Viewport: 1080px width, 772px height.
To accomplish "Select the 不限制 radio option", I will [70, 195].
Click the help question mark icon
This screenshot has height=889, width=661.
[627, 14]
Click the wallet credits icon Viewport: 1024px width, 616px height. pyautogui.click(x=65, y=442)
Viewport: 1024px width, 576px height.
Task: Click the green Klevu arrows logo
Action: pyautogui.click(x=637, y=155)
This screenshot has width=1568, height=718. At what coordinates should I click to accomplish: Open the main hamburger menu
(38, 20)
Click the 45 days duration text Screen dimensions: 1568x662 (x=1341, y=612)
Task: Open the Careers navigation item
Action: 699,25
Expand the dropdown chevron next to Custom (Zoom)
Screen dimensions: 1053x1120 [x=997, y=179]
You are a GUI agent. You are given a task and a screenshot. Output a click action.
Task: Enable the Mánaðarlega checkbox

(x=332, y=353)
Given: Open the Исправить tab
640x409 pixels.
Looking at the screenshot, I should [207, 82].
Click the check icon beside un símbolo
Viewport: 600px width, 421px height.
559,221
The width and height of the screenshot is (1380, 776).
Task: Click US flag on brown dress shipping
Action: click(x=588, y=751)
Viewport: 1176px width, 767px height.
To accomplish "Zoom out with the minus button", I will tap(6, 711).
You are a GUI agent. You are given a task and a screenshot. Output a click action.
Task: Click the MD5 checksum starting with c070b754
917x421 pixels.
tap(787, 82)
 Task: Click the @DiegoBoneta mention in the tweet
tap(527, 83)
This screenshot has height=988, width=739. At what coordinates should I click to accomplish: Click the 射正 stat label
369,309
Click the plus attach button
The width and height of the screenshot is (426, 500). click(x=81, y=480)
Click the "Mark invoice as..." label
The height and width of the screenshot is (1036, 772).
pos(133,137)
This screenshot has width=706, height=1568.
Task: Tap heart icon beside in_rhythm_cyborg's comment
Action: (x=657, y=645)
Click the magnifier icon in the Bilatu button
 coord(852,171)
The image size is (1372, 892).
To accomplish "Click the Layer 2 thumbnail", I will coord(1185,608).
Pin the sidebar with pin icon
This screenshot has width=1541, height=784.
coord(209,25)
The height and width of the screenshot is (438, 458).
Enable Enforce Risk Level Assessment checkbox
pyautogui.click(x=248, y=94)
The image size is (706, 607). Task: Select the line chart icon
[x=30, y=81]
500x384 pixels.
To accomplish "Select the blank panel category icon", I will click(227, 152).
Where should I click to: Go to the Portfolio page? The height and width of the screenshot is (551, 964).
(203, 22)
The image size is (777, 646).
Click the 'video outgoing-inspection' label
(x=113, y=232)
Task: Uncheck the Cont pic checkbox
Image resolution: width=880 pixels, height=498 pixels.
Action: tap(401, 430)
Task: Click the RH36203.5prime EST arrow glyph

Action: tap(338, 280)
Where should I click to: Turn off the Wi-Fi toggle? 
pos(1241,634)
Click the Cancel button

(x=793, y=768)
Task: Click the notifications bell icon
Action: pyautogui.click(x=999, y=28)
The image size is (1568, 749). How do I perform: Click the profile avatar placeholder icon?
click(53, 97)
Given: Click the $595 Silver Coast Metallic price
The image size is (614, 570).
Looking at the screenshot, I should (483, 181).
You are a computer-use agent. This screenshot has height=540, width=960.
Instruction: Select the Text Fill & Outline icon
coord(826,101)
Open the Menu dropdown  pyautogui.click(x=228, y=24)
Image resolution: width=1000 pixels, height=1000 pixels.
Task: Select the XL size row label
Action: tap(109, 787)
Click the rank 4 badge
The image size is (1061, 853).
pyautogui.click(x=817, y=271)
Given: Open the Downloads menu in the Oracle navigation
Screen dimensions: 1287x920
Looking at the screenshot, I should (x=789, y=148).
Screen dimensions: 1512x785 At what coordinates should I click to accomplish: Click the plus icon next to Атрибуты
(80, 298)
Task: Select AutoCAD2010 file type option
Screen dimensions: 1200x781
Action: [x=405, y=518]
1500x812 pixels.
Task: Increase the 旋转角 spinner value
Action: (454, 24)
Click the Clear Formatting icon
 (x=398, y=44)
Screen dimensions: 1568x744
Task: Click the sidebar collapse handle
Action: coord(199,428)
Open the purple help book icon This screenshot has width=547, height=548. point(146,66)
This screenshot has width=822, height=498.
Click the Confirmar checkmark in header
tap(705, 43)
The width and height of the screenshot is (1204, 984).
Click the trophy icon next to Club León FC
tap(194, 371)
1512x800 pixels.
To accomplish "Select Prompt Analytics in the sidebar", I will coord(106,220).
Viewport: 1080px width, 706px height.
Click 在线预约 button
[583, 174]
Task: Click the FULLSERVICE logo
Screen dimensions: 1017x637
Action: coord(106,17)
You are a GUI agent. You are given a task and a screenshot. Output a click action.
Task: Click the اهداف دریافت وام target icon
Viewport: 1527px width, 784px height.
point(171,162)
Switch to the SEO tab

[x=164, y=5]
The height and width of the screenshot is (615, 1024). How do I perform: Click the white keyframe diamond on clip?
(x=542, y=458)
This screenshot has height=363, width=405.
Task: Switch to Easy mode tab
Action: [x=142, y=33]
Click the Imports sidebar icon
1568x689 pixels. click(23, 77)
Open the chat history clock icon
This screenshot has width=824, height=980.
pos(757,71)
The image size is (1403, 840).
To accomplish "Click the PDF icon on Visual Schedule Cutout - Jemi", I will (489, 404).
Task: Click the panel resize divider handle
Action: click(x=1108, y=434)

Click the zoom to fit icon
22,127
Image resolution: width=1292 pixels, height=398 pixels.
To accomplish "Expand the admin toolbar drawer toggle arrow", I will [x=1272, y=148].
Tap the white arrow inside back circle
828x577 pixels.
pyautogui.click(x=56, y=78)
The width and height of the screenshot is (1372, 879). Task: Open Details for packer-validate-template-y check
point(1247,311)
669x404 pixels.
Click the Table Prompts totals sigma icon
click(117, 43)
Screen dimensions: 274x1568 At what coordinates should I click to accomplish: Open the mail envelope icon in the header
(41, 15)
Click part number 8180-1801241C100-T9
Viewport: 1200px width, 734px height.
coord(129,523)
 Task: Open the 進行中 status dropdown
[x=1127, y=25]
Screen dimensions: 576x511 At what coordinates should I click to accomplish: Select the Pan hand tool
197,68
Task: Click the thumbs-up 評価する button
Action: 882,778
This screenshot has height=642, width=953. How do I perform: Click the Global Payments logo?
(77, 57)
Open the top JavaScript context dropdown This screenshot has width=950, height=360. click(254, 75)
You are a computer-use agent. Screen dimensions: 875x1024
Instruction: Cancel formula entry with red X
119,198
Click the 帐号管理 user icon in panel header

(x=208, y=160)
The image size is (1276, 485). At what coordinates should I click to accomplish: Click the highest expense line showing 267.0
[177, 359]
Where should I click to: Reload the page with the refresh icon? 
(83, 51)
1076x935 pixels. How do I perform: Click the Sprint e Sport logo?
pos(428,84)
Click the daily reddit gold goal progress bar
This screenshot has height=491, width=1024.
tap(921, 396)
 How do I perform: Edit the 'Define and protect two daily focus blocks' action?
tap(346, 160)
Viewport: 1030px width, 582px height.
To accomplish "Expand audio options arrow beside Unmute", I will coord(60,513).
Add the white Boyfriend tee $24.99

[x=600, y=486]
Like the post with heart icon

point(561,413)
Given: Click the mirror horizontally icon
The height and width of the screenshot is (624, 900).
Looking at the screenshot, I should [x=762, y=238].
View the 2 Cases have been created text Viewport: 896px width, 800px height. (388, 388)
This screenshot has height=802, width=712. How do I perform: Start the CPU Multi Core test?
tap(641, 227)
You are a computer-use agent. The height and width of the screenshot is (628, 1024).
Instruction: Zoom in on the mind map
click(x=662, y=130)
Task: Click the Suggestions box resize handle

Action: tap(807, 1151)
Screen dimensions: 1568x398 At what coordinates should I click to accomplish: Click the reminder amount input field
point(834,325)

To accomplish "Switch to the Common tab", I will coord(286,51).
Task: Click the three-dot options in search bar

_What you will do_.
The response should be an exact copy of the lines from the one with "How do I perform: Edit" through the end of the data, with no other text.

_Response for this exercise_.
 How do I perform: Edit the 'Define and protect two daily focus blocks' action?
tap(346, 160)
Viewport: 1030px width, 582px height.
To accomplish "Expand audio options arrow beside Unmute", I will coord(60,513).
Add the white Boyfriend tee $24.99

[x=600, y=486]
Like the post with heart icon

point(561,413)
Given: Click the mirror horizontally icon
The height and width of the screenshot is (624, 900).
Looking at the screenshot, I should [x=762, y=238].
View the 2 Cases have been created text Viewport: 896px width, 800px height. (388, 388)
This screenshot has height=802, width=712. How do I perform: Start the CPU Multi Core test?
tap(641, 227)
You are a computer-use agent. The height and width of the screenshot is (628, 1024).
Instruction: Zoom in on the mind map
click(x=662, y=130)
Task: Click the Suggestions box resize handle

Action: tap(807, 1151)
Screen dimensions: 1568x398 At what coordinates should I click to accomplish: Click the reminder amount input field
point(834,325)

To accomplish "Switch to the Common tab", I will coord(286,51).
Task: Click the three-dot options in search bar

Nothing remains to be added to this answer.